An API is a connection between computers, software, or apps. They open a world of opportunity for data-driven results. Enterprise level contractors and suppliers are increasingly looking for more data points to be exposed via API to improve critical workflows and ultimately profitability.  

Finding a software with robust API is crucial. STACK is one of them, and constantly improving adding more partners and integrations. Think of it this way – STACK has a set of valves, knobs and plumbing connections in the software that allows you to filter certain data from your estimates to another app. It’s quite impressive! 
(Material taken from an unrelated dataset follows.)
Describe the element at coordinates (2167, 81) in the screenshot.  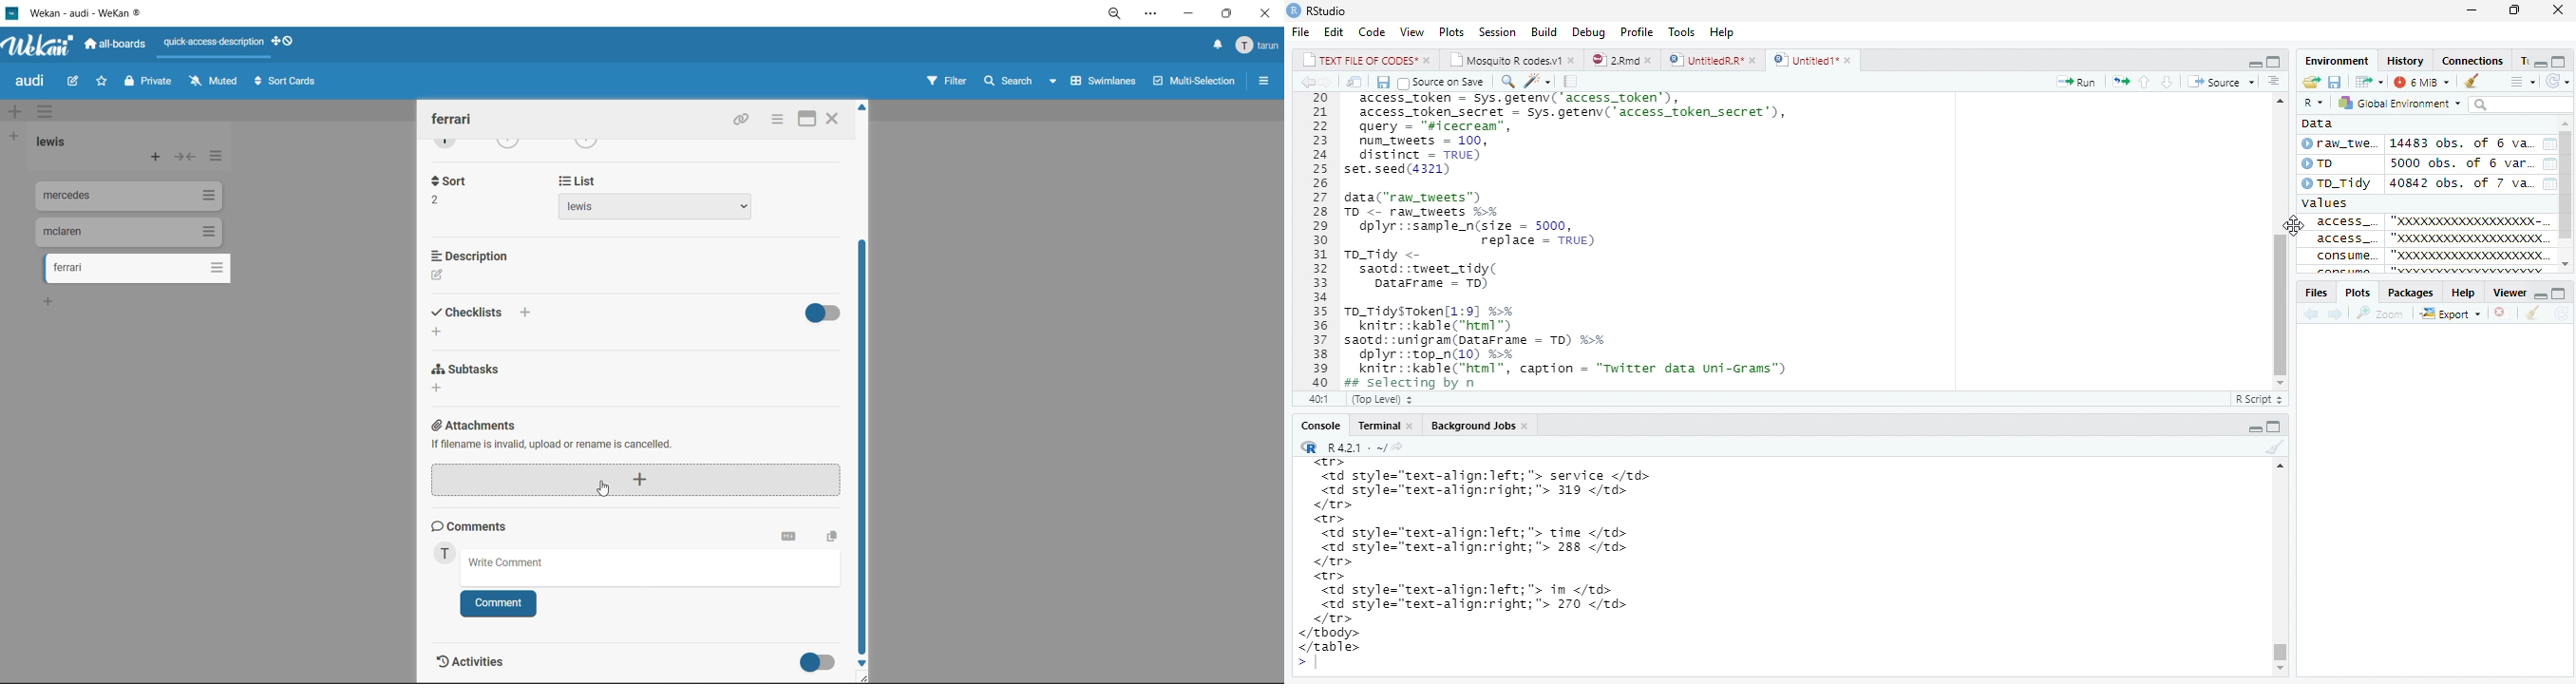
I see `up/down source` at that location.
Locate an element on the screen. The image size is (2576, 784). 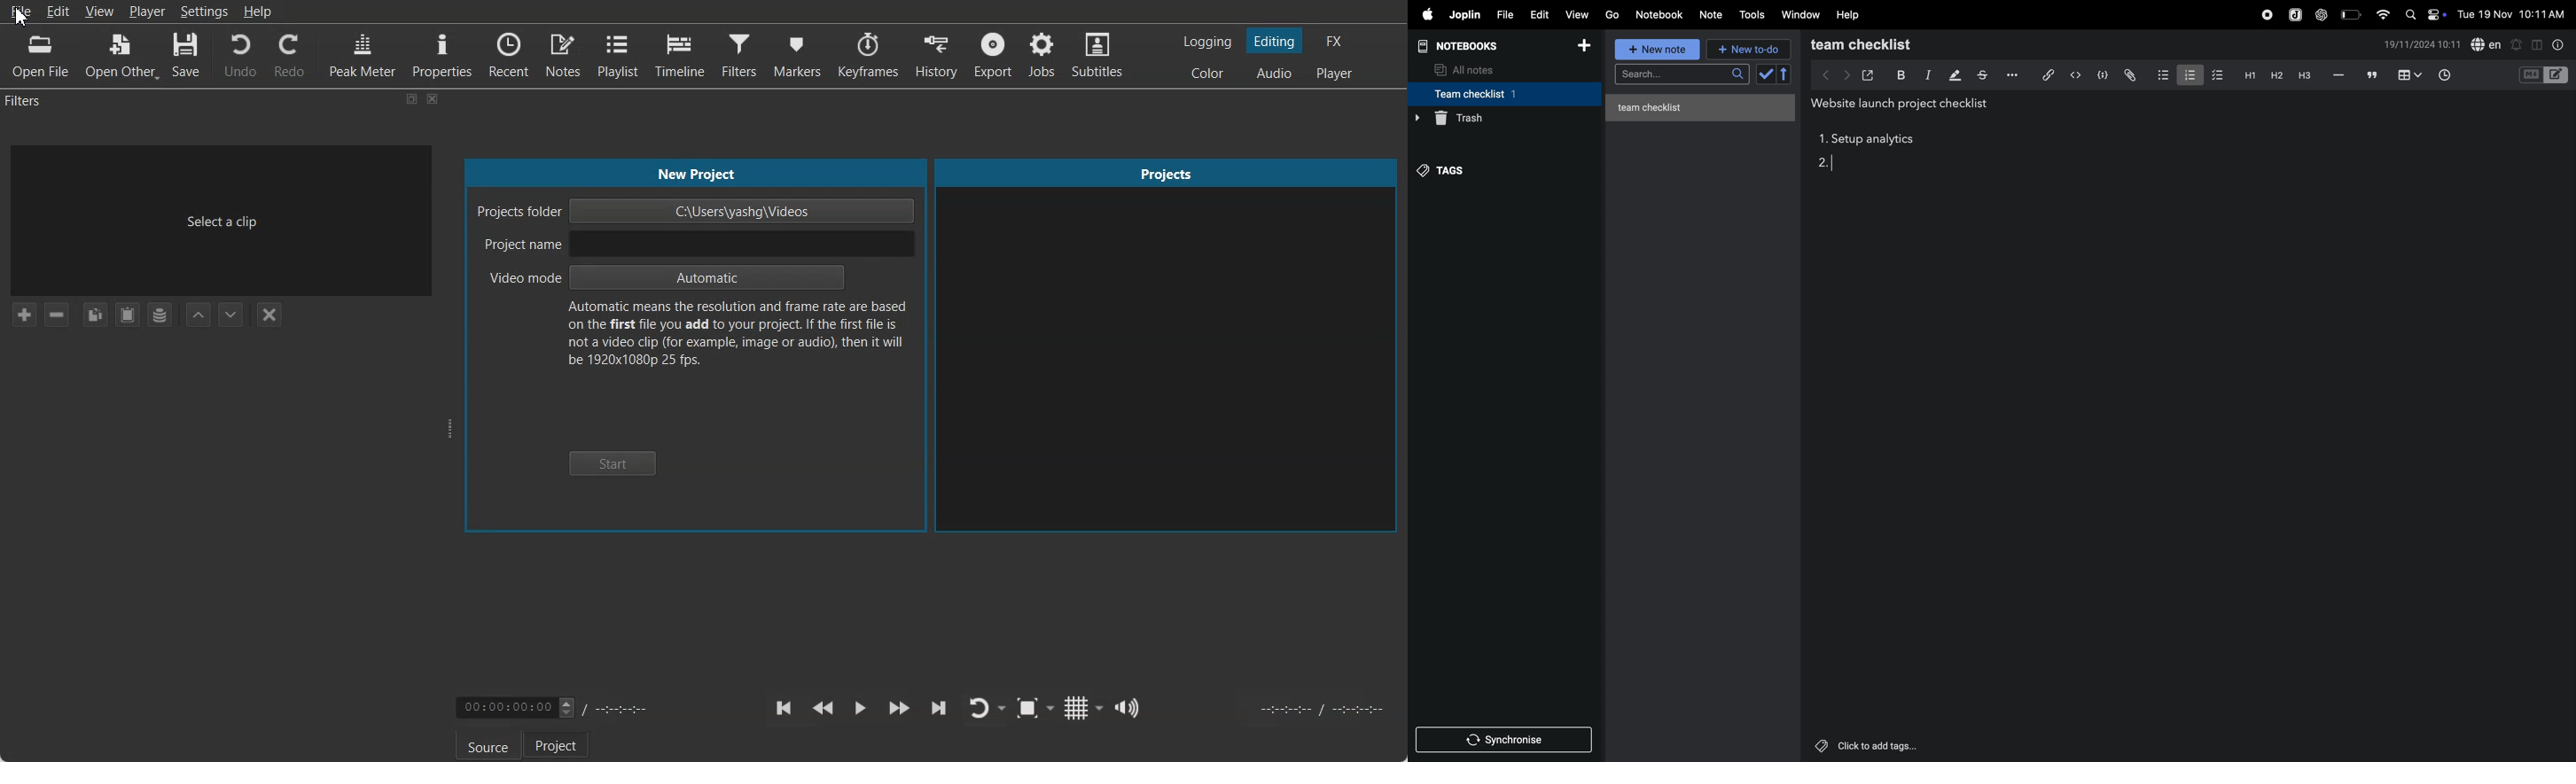
battery is located at coordinates (2351, 14).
Artificial Intelligence (AI)

Many people automatically think robotics when they hear artificial intelligence. Perhaps one day robots will be roofing hospitals and performing estimates on new builds, but today we rely on humans. At the foundation of all AI is training data. STACK has some of the most valuable datasets for computers that need to be trained for AI, making the cloud-based software an incredibly valuable asset for data libraries and an avenue we’ll continue to explore along with our customers as part of our ongoing innovation initiatives. 

We’ll end our 2022 predictions with a Pro Tip from STACK’s CEO and Founder, Phil Ogilby: Do not stop bidding work – that will do nothing but limit your growth. Don’t stop the money chain. Have the cash flow coming in for the unforeseen, and you will succeed in this industry.